* [AIM OF THE EXERCISE]: Rewrite the material below as a numbered list, one line per entry, and drop any blank lines.
──────────────────────────────
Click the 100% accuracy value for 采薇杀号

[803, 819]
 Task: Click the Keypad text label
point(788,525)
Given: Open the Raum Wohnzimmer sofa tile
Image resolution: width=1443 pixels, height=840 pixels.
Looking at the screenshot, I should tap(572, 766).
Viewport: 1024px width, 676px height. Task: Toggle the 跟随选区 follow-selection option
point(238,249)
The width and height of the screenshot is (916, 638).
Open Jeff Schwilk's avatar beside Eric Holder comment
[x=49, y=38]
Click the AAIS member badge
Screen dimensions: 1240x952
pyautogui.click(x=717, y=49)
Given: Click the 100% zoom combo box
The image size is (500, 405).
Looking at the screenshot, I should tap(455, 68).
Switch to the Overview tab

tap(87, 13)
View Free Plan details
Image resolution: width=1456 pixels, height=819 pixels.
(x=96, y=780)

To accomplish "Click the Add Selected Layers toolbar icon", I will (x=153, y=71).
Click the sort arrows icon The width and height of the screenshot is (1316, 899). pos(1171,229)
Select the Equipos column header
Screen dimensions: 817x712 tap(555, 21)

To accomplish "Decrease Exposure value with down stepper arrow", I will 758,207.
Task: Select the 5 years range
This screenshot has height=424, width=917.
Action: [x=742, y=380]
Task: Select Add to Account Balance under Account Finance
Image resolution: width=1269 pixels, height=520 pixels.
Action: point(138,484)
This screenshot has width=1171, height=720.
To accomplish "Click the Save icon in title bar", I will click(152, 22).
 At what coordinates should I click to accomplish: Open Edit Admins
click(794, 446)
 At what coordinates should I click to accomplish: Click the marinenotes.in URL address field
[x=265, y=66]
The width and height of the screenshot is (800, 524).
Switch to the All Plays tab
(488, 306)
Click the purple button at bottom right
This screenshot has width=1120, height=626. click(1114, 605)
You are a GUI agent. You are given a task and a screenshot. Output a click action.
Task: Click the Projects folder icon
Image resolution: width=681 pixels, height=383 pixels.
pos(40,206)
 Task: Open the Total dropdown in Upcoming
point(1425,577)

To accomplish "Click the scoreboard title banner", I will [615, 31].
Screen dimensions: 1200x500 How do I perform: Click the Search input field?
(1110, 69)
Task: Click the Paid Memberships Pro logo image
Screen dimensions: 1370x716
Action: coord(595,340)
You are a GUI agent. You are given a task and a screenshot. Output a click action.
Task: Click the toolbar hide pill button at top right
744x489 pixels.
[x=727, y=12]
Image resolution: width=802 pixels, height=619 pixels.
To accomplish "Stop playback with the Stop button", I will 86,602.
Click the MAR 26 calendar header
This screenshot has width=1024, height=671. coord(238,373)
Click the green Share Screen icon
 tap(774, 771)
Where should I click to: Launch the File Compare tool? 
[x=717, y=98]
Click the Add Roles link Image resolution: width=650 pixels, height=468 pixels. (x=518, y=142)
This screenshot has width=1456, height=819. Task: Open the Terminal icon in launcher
──────────────────────────────
* [WRITTEN ANSWER]:
1. Click the 100% accuracy value for 采薇杀号
2. [803, 819]
3.  Task: Click the Keypad text label
4. point(788,525)
5. Given: Open the Raum Wohnzimmer sofa tile
6. Image resolution: width=1443 pixels, height=840 pixels.
7. Looking at the screenshot, I should tap(572, 766).
8. Viewport: 1024px width, 676px height. Task: Toggle the 跟随选区 follow-selection option
9. point(238,249)
10. The width and height of the screenshot is (916, 638).
11. Open Jeff Schwilk's avatar beside Eric Holder comment
12. [x=49, y=38]
13. Click the AAIS member badge
14. Screen dimensions: 1240x952
15. pyautogui.click(x=717, y=49)
16. Given: Click the 100% zoom combo box
17. The image size is (500, 405).
18. Looking at the screenshot, I should tap(455, 68).
19. Switch to the Overview tab
20. tap(87, 13)
21. View Free Plan details
22. Image resolution: width=1456 pixels, height=819 pixels.
23. (x=96, y=780)
24. To accomplish "Click the Add Selected Layers toolbar icon", I will (x=153, y=71).
25. Click the sort arrows icon The width and height of the screenshot is (1316, 899). pos(1171,229)
26. Select the Equipos column header
27. Screen dimensions: 817x712 tap(555, 21)
28. To accomplish "Decrease Exposure value with down stepper arrow", I will 758,207.
29. Task: Select the 5 years range
30. This screenshot has height=424, width=917.
31. Action: [x=742, y=380]
32. Task: Select Add to Account Balance under Account Finance
33. Image resolution: width=1269 pixels, height=520 pixels.
34. Action: point(138,484)
35. This screenshot has width=1171, height=720.
36. To accomplish "Click the Save icon in title bar", I will click(152, 22).
37.  At what coordinates should I click to accomplish: Open Edit Admins
38. click(794, 446)
39.  At what coordinates should I click to accomplish: Click the marinenotes.in URL address field
40. [x=265, y=66]
41. The width and height of the screenshot is (800, 524).
42. Switch to the All Plays tab
43. (488, 306)
44. Click the purple button at bottom right
45. This screenshot has width=1120, height=626. click(1114, 605)
46. You are a GUI agent. You are given a task and a screenshot. Output a click action.
47. Task: Click the Projects folder icon
48. Image resolution: width=681 pixels, height=383 pixels.
49. pos(40,206)
50.  Task: Open the Total dropdown in Upcoming
51. point(1425,577)
52. To accomplish "Click the scoreboard title banner", I will [615, 31].
53. Screen dimensions: 1200x500 How do I perform: Click the Search input field?
54. (1110, 69)
55. Task: Click the Paid Memberships Pro logo image
56. Screen dimensions: 1370x716
57. Action: coord(595,340)
58. You are a GUI agent. You are given a task and a screenshot. Output a click action.
59. Task: Click the toolbar hide pill button at top right
60. 744x489 pixels.
61. [x=727, y=12]
62. Image resolution: width=802 pixels, height=619 pixels.
63. To accomplish "Stop playback with the Stop button", I will 86,602.
64. Click the MAR 26 calendar header
65. This screenshot has width=1024, height=671. coord(238,373)
66. Click the green Share Screen icon
67.  tap(774, 771)
68. Where should I click to: Launch the File Compare tool? 
69. [x=717, y=98]
70. Click the Add Roles link Image resolution: width=650 pixels, height=468 pixels. (x=518, y=142)
71. This screenshot has width=1456, height=819. Task: Open the Terminal icon in launcher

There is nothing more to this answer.